◆ **PROMPT**:
Copy verbatim the span of lines beginning at the line that contains "Image resolution: width=657" and ending with the final line of the data. Exclude pictures from the copy.

Start of Block

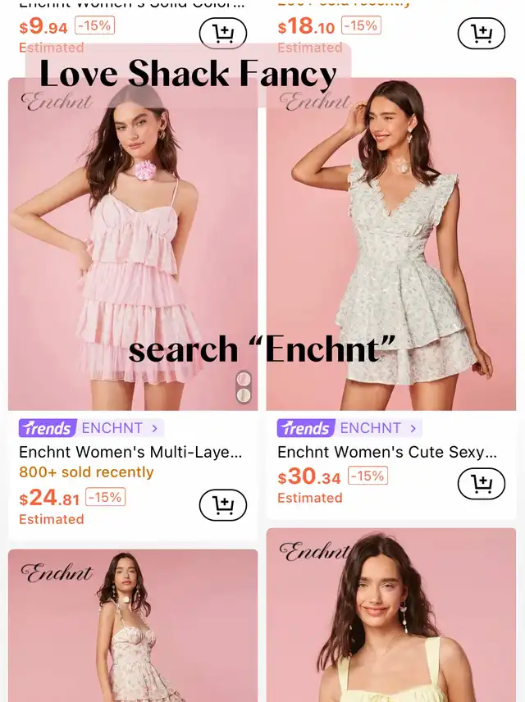Add the $9.94 item to cart

222,34
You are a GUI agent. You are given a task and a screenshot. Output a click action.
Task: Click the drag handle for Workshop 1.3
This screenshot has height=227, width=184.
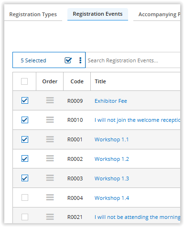tap(50, 178)
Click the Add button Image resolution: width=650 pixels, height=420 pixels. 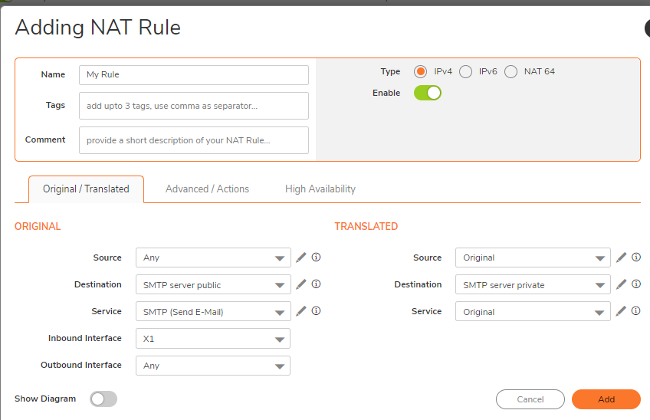(x=606, y=399)
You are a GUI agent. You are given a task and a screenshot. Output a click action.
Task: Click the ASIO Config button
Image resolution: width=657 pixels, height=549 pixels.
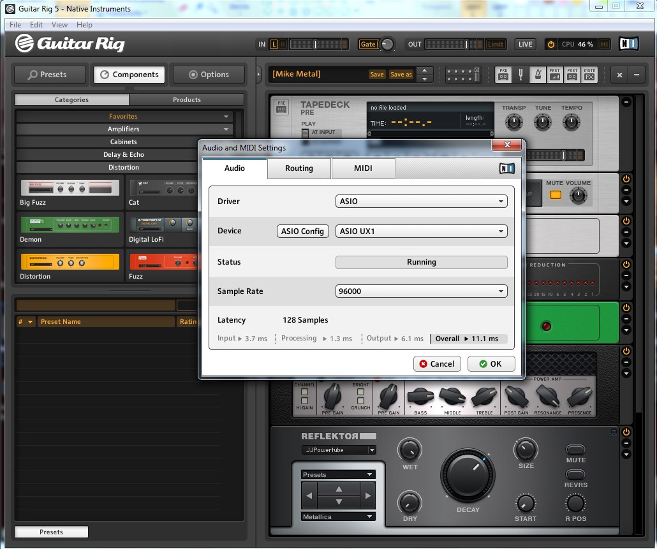pyautogui.click(x=303, y=231)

End of Block

◆ **WORKED SOLUTION**:
Image resolution: width=657 pixels, height=549 pixels.
pyautogui.click(x=303, y=231)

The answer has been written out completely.